_What this task involves_
Everything from the line containing "Open the 纪录片 folder icon" through the last line of the data below must be copied exactly, with no other lines included.

_Given records_
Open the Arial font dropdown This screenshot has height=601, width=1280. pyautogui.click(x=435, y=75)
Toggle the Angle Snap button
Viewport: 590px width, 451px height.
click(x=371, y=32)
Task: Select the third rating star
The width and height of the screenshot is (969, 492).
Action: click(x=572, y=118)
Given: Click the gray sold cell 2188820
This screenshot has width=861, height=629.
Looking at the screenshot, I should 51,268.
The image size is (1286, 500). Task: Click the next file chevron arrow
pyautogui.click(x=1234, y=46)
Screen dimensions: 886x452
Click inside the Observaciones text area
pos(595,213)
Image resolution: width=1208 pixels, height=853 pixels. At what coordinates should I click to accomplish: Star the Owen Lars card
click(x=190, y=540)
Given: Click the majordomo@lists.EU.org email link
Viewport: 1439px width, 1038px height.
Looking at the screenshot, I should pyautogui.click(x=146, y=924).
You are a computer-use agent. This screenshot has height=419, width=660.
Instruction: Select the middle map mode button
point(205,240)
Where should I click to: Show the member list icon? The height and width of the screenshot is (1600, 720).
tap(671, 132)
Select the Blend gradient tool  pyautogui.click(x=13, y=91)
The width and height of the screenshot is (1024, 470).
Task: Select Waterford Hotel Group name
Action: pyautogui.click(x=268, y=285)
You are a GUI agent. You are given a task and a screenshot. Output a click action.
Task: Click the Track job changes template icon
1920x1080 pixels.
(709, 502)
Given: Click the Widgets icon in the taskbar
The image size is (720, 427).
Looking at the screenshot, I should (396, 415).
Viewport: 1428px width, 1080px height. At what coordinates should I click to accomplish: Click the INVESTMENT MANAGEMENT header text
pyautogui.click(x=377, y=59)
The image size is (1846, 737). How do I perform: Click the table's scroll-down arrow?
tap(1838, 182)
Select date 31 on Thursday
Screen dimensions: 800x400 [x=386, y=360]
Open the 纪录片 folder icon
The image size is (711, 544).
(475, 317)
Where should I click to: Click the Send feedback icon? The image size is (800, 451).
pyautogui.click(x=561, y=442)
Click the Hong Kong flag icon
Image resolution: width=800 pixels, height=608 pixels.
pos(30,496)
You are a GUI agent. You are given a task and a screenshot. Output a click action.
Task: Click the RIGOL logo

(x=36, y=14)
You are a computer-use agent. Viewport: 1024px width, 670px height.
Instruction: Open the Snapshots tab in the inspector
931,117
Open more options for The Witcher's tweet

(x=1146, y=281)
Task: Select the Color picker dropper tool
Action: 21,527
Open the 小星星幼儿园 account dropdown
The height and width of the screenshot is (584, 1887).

_Answer_
Open the 纪录片 folder icon
The image size is (711, 544).
(475, 317)
Where should I click to: Click the Send feedback icon? The image size is (800, 451).
pyautogui.click(x=561, y=442)
Click the Hong Kong flag icon
Image resolution: width=800 pixels, height=608 pixels.
pos(30,496)
You are a GUI agent. You are given a task and a screenshot. Output a click action.
Task: Click the RIGOL logo

(x=36, y=14)
You are a computer-use agent. Viewport: 1024px width, 670px height.
Instruction: Open the Snapshots tab in the inspector
931,117
Open more options for The Witcher's tweet

(x=1146, y=281)
Task: Select the Color picker dropper tool
Action: 21,527
Open the 小星星幼儿园 account dropdown
The height and width of the screenshot is (584, 1887).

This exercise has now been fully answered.